▶ **Stated exercise**
Rewrite the records below, swapping "Instruction" for "Command" wherever it appears and changing nothing else. Omit the pictures from your answer.

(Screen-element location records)

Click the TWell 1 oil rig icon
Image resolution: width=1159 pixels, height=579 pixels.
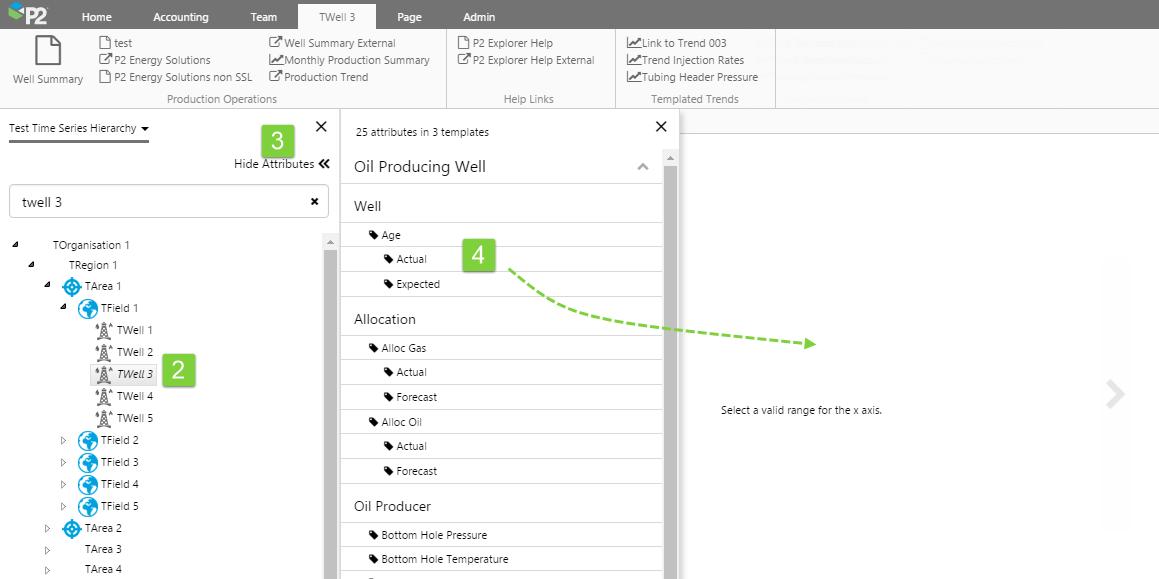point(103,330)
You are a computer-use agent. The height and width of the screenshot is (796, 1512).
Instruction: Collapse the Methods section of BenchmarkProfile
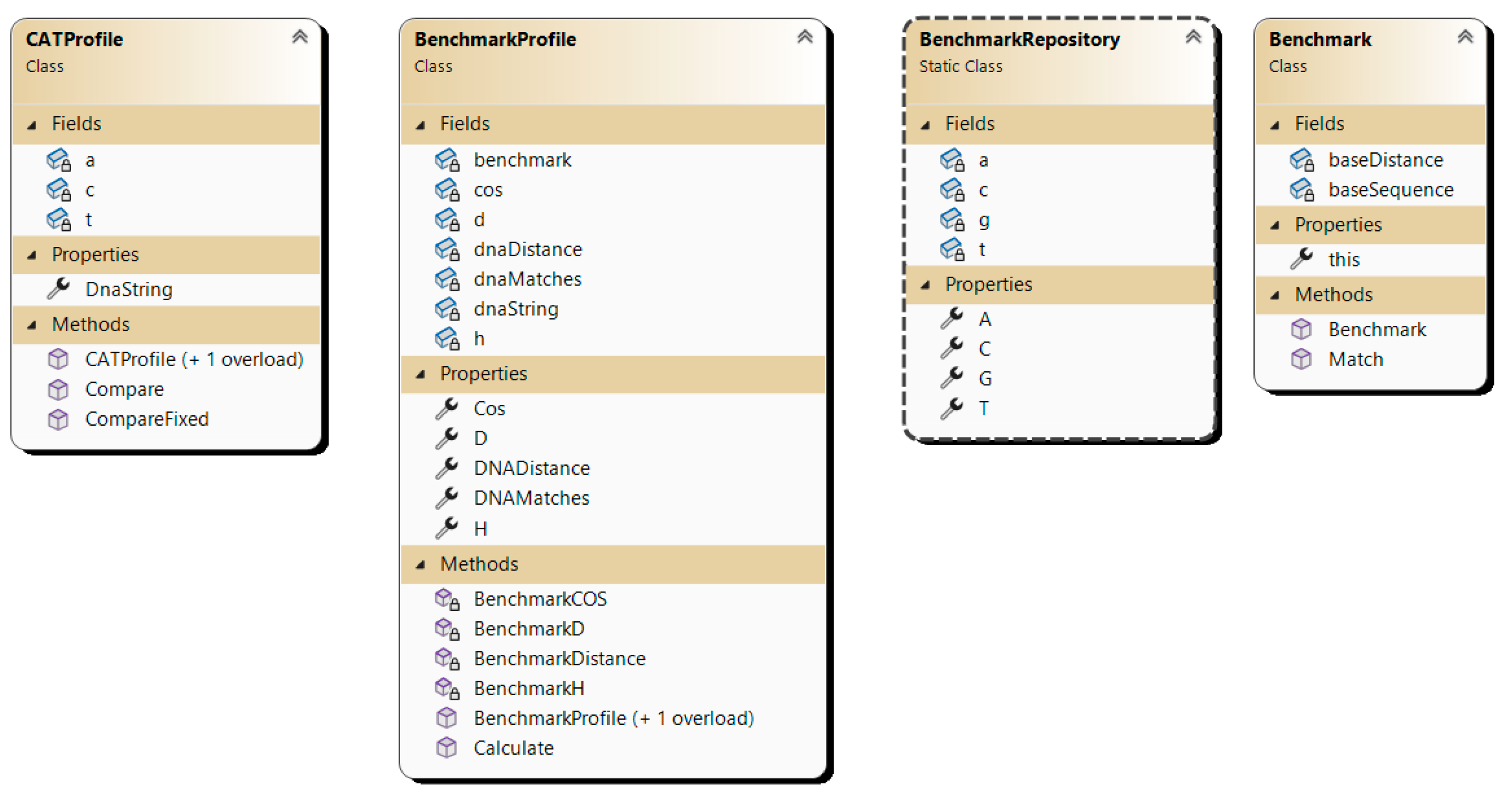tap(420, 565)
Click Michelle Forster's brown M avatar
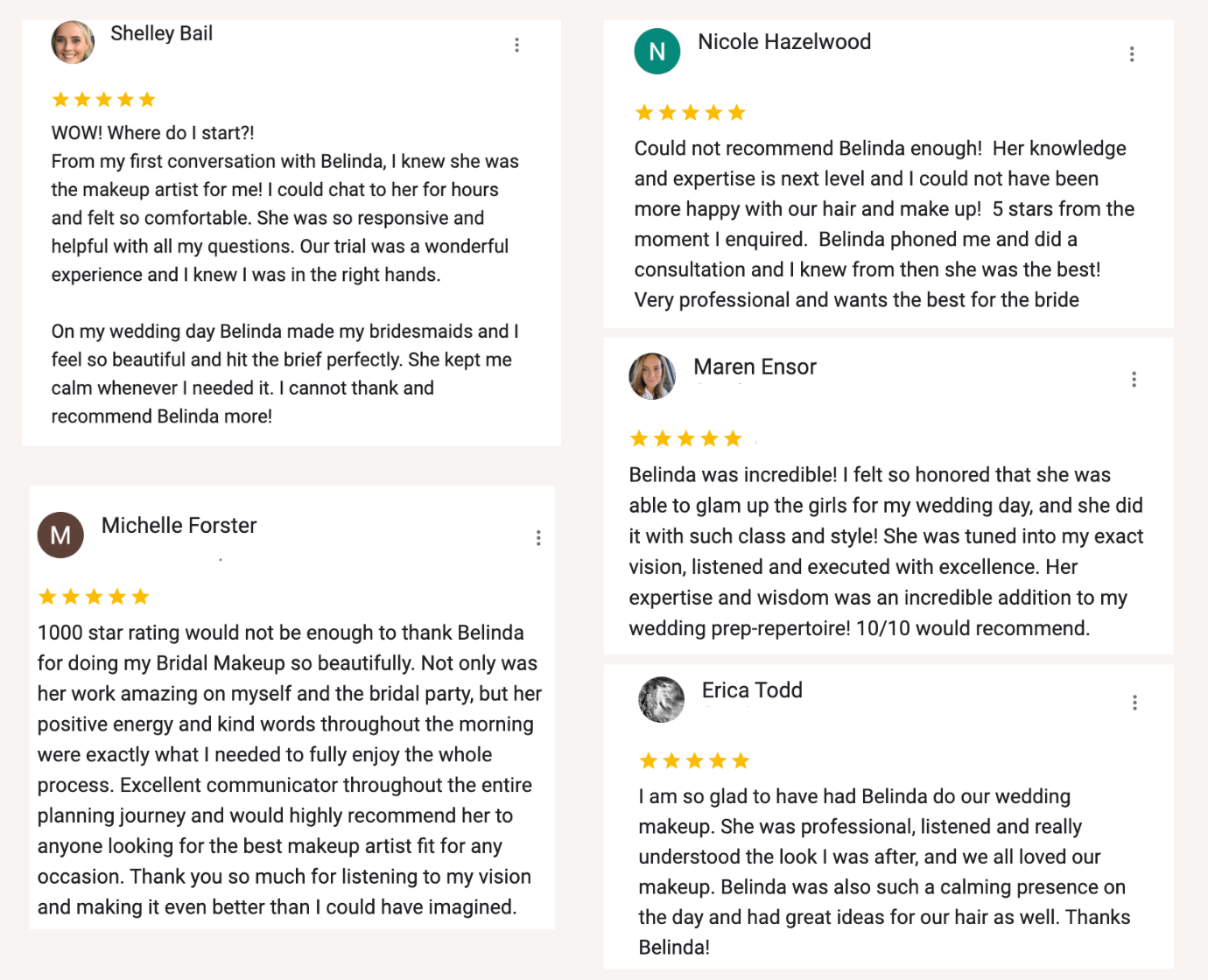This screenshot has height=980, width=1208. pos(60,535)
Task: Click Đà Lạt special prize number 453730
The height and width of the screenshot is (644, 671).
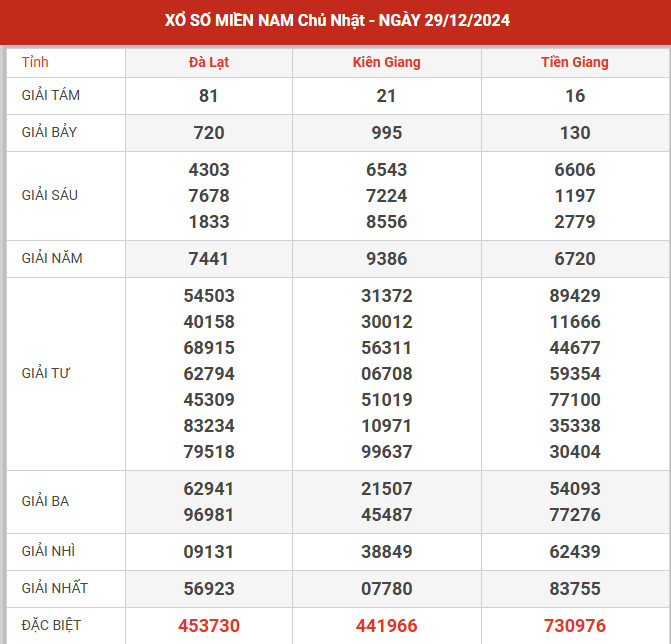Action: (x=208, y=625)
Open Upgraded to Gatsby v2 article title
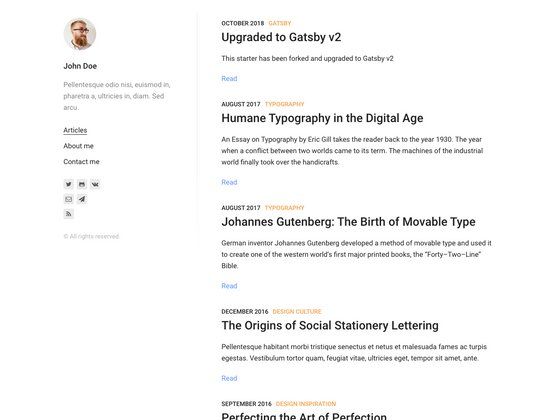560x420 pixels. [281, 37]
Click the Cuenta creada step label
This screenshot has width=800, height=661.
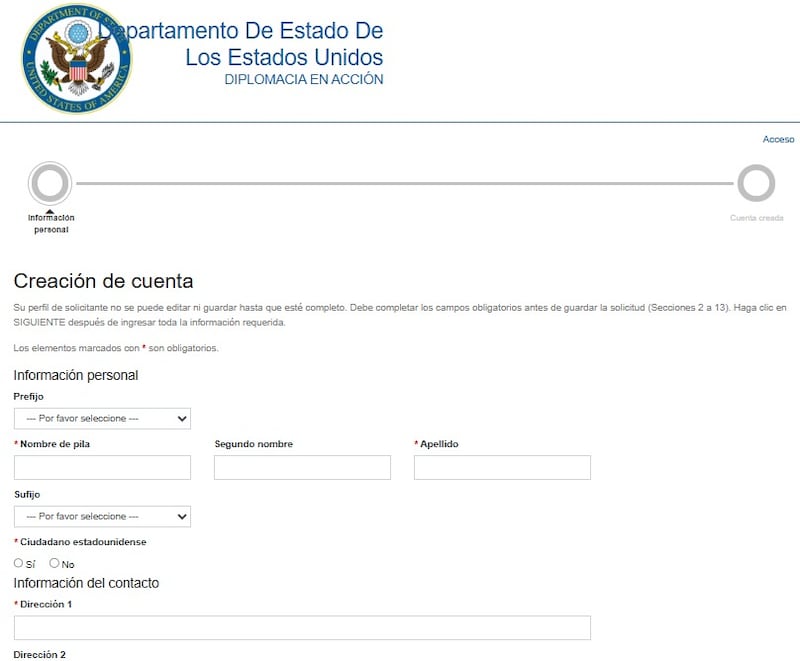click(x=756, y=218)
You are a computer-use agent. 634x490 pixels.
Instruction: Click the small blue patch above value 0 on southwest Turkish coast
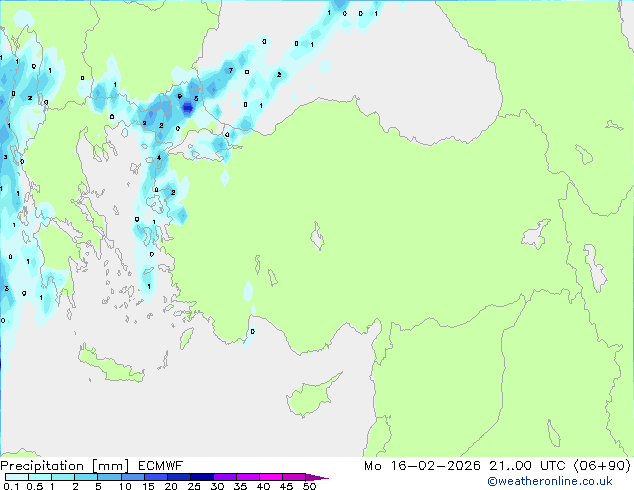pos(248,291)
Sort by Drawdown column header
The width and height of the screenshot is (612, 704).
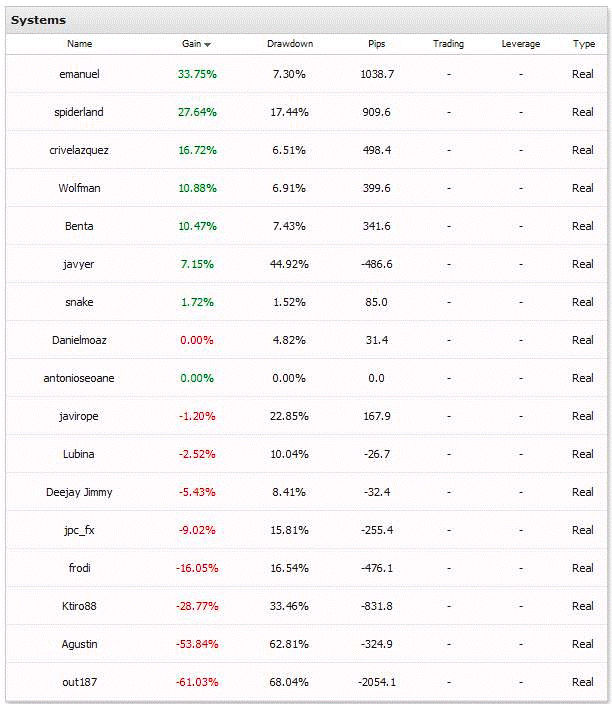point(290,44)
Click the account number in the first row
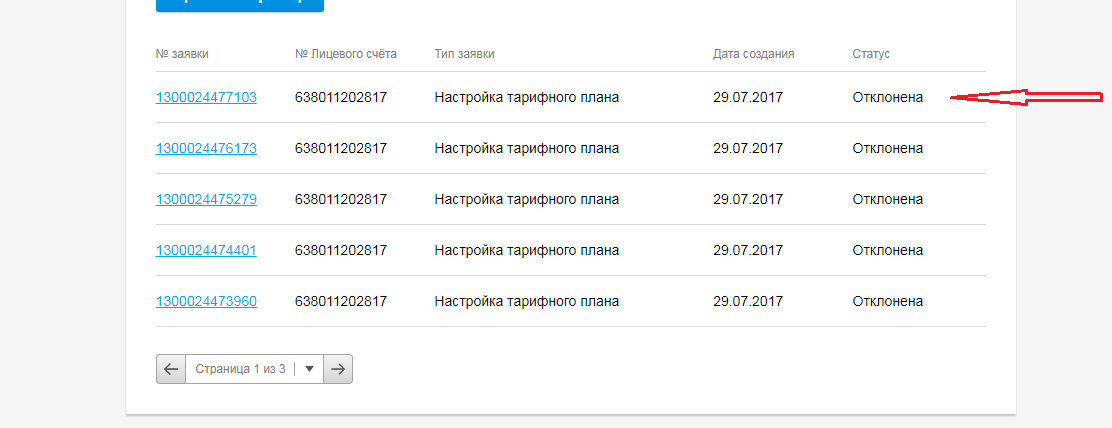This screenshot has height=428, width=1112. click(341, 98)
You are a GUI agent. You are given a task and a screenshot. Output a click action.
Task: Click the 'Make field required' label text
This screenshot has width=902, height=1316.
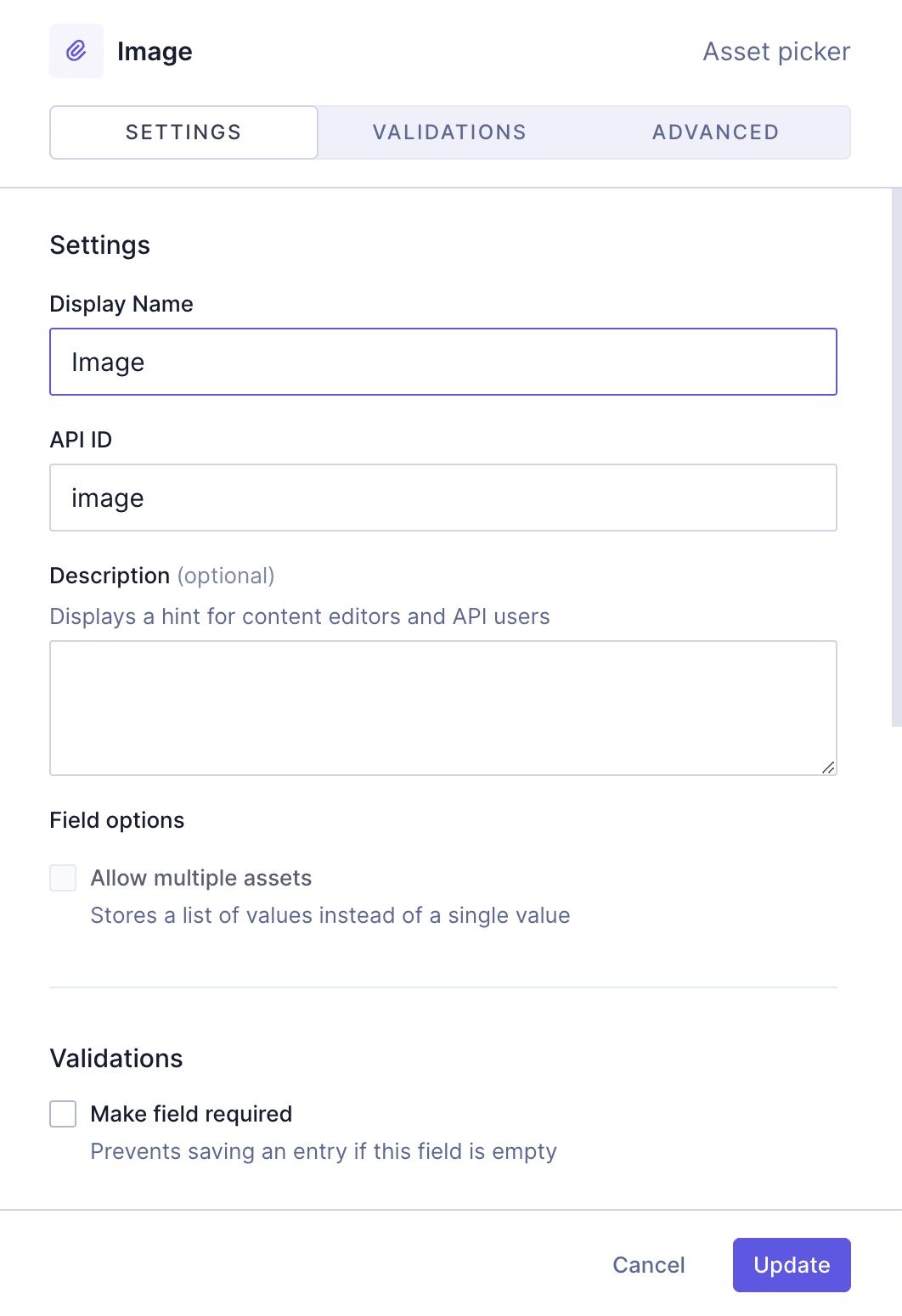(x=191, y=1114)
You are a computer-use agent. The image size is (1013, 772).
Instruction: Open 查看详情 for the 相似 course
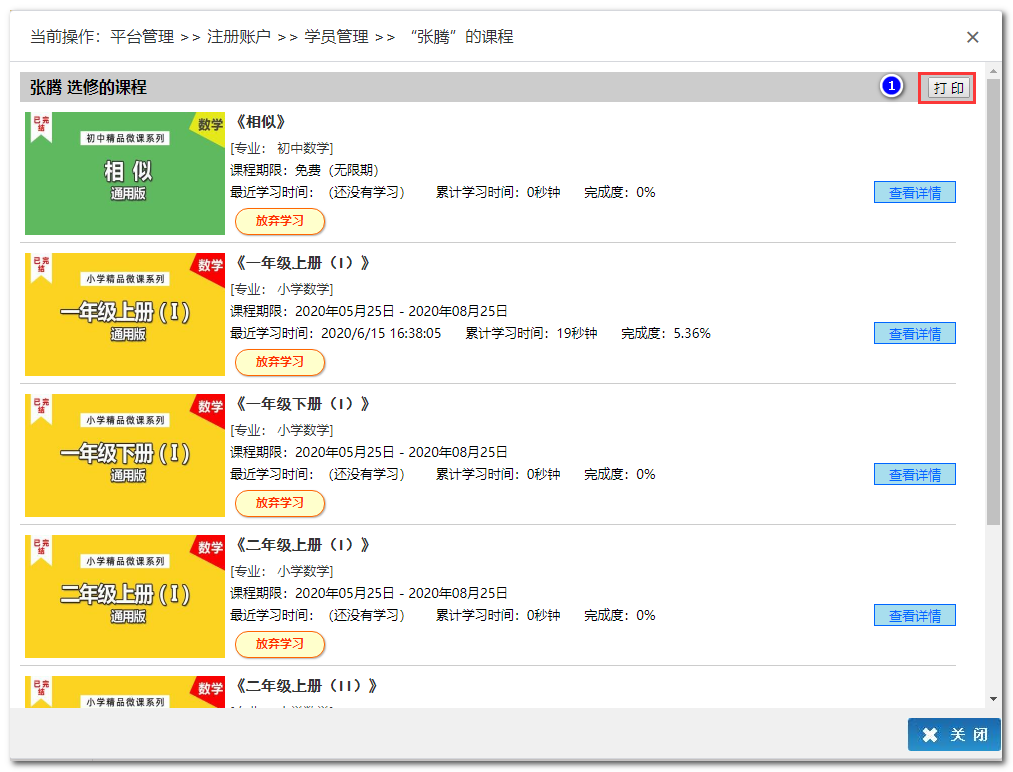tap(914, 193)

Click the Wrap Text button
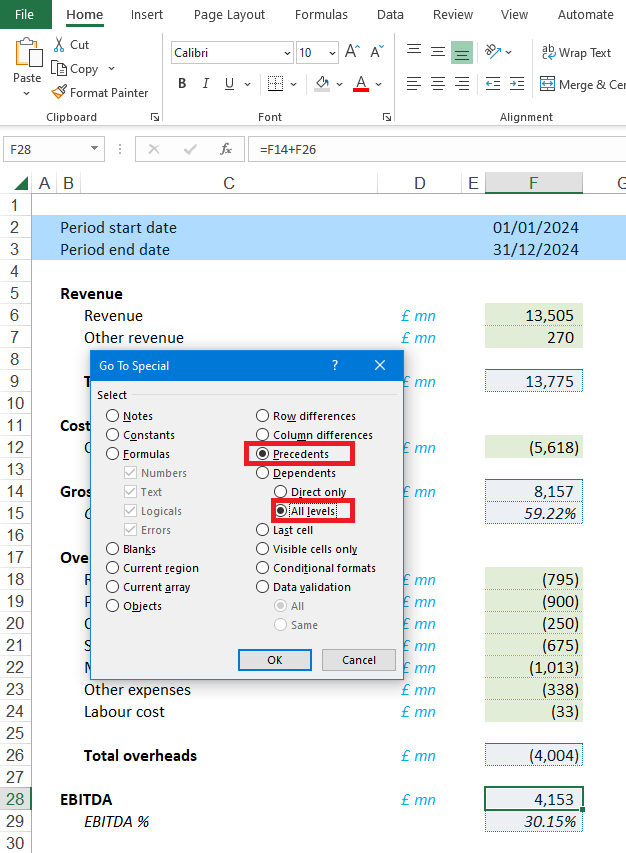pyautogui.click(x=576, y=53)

▶ **Reply to the task**
Click the TWell 1 oil rig icon
Image resolution: width=1159 pixels, height=579 pixels.
point(103,330)
You are a computer-use agent. The height and width of the screenshot is (796, 1512).
Command: Collapse the Methods section of BenchmarkProfile
tap(420, 565)
Click Michelle Forster's brown M avatar
This screenshot has height=980, width=1208. pos(60,535)
Task: Click Đà Lạt special prize number 453730
The height and width of the screenshot is (644, 671).
Action: (x=208, y=625)
Open Upgraded to Gatsby v2 article title
560x420 pixels. [281, 37]
Click the Cuenta creada step label
This screenshot has width=800, height=661.
click(x=756, y=218)
You are a computer-use agent. 634x490 pixels.
Command: Click the small blue patch above value 0 on southwest Turkish coast
pos(248,291)
Sort by Drawdown column header
The width and height of the screenshot is (612, 704).
point(290,44)
Click the account number in the first row
This screenshot has height=428, width=1112. click(341, 98)
You are a GUI agent. You are given a task and a screenshot. Output a click action.
Task: Click the 'Make field required' label text
This screenshot has width=902, height=1316.
(x=191, y=1114)
You are a computer-use agent. The image size is (1013, 772).
Command: Open 查看详情 for the 相似 course
tap(914, 193)

Click the Wrap Text button
pyautogui.click(x=576, y=53)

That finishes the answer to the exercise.